Я пишу об этом – с долей агностицизма, – поскольку мне предлагалось поверить, что в груди Хербста теперь живет не просто чужое молодое сердце. Органы – это вместилища теней и мощных импульсов, тревожных или радостных; все они поселились в теле Хербста вместе с новым сердцем и теперь обживались в новой обстановке.
Будь это почка или поджелудочная железа, дело обстояло бы иначе. Однако сердце имеет массу коннотаций; здесь обретаются чувства и переживания человека – его духовная жизнь.
Тем не менее этот юноша из Миссури спас Морриса, немецкого еврея, от верной смерти. И я с трудом удержался от расспросов о том, как это сердце – сердце христианина или атеиста, с его собственной энергией и ритмами – адаптируется к иудейским нуждам и особенностям, страданиям и идеям? С Равельштейном я поговорить об этом тоже не мог – не в том он сейчас был состоянии.

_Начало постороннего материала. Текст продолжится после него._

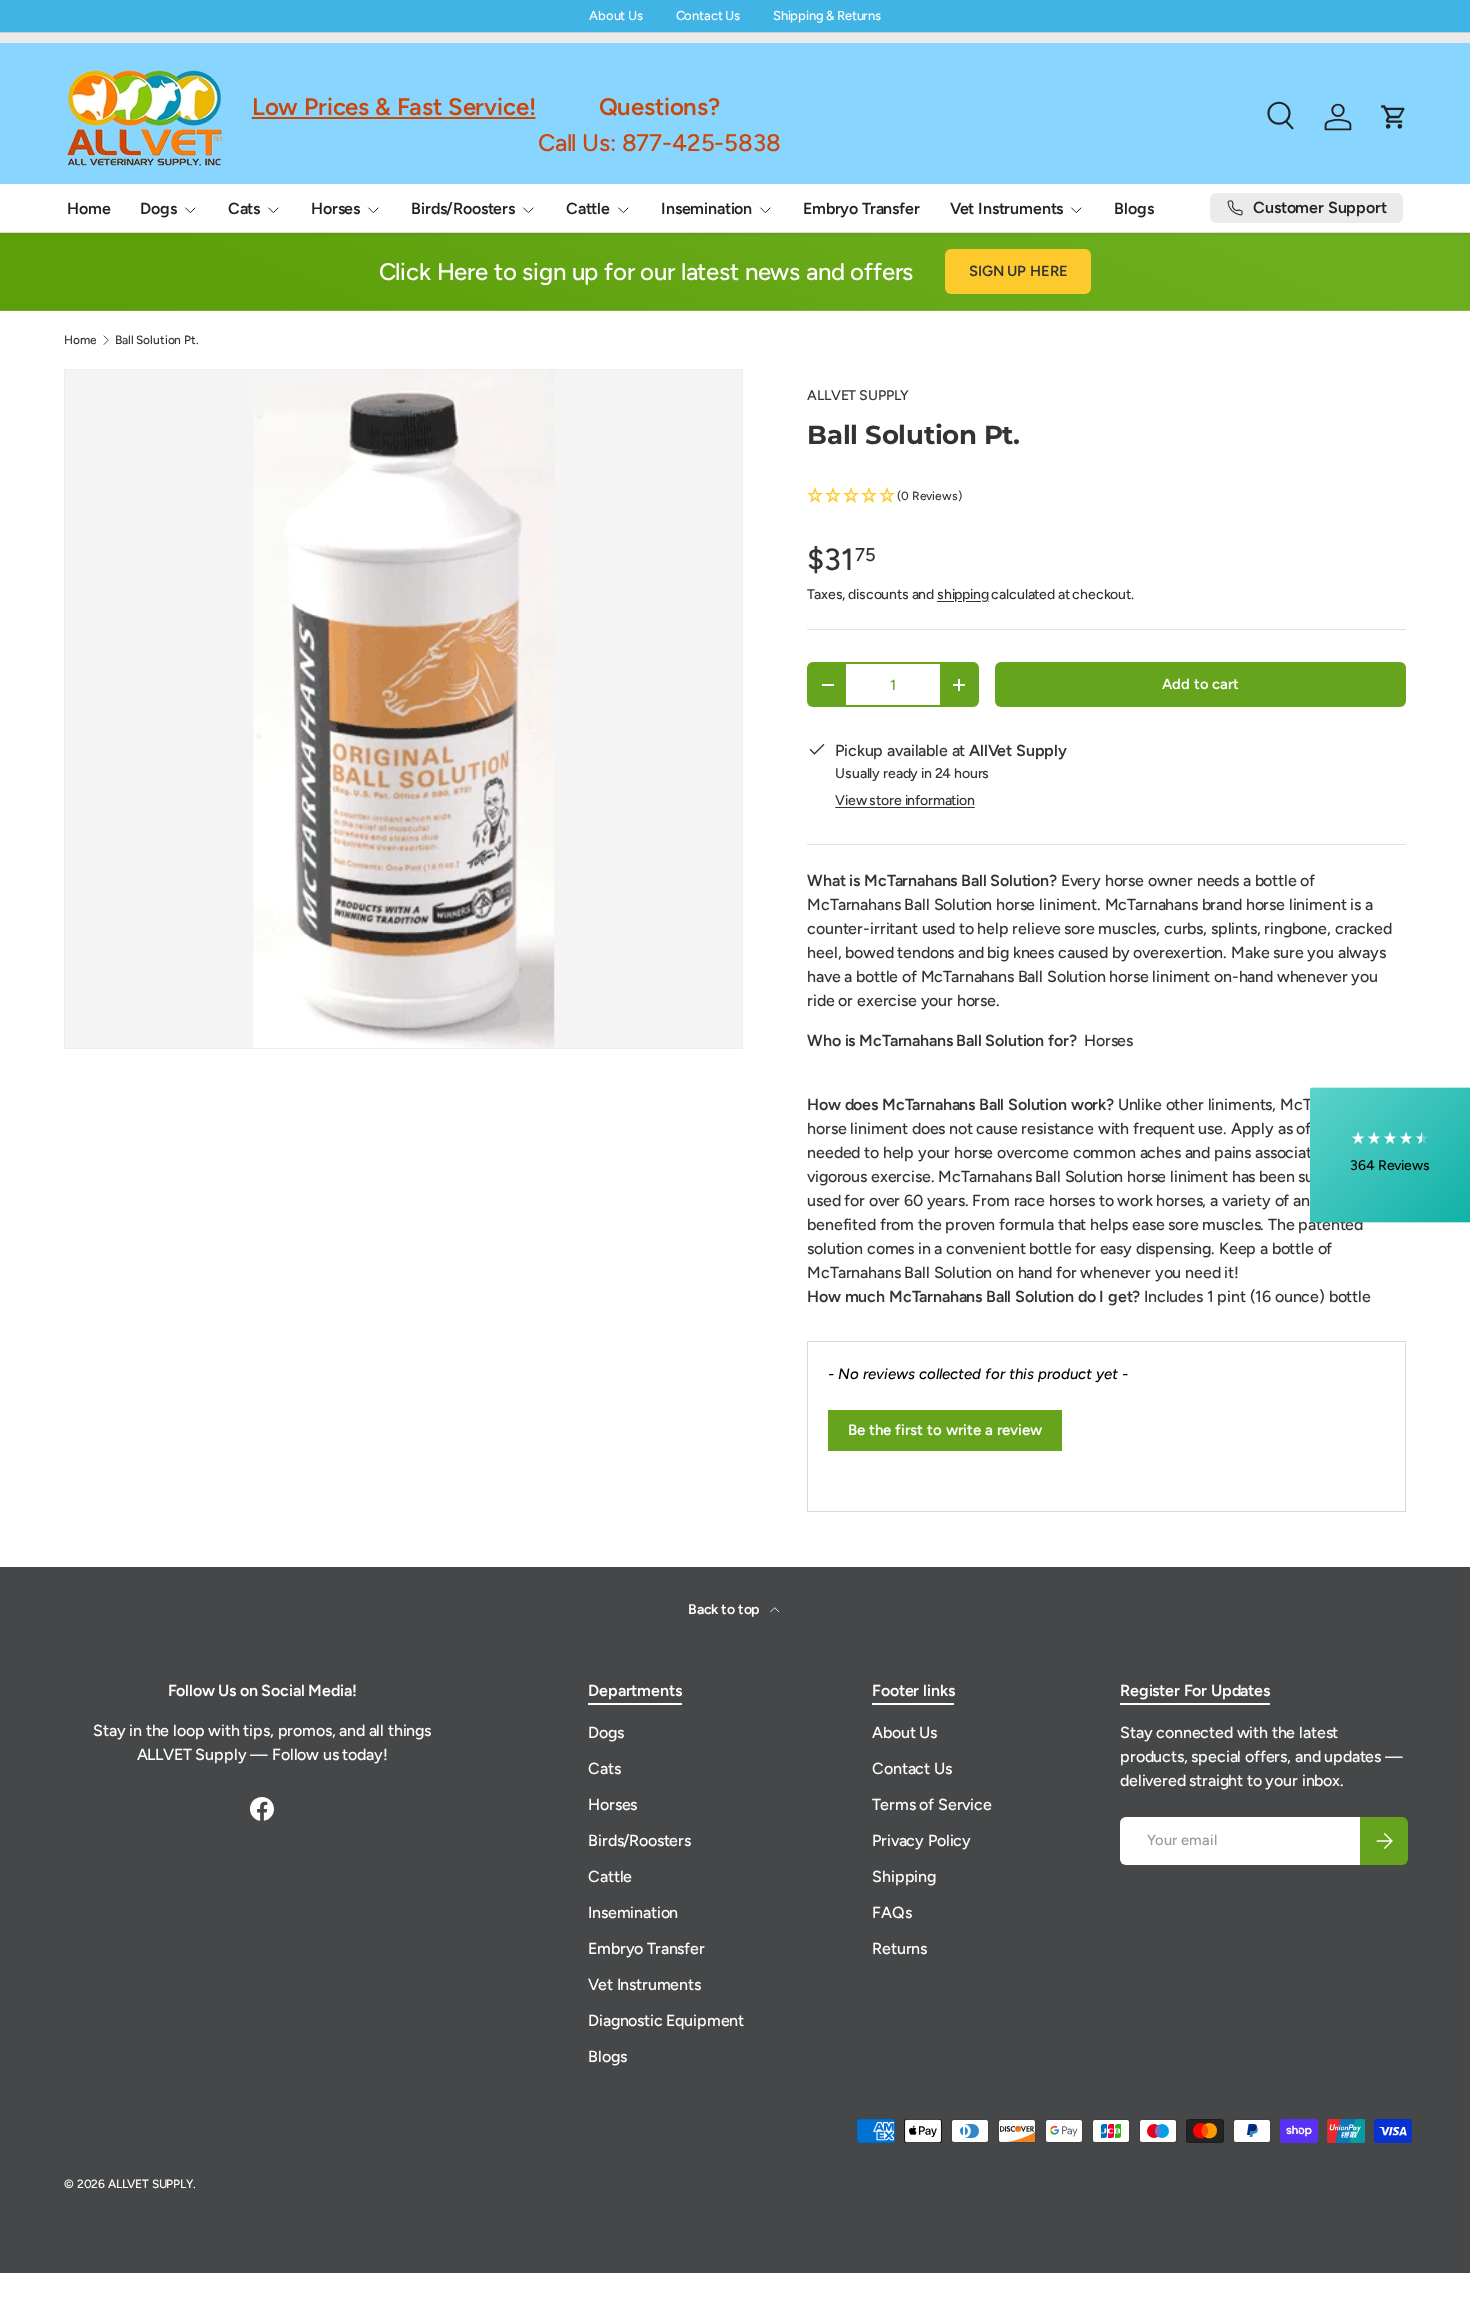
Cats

Я осмелился лишь как можно тактичней поинтересоваться у Морриса о трансплантате. Он сказал, что в любом штате, когда ты получаешь водительские права, тебя спрашивают, согласен ли ты в случае смерти стать донором органов.
– Этот юнец, не задумываясь, нарисовал галочку в анкете – а, какая разница, почему бы и нет? И вот его сердце уже доставляют самолетом на восток, и хирурги многопрофильной больницы Массачусетса запихивают его в чужое тело.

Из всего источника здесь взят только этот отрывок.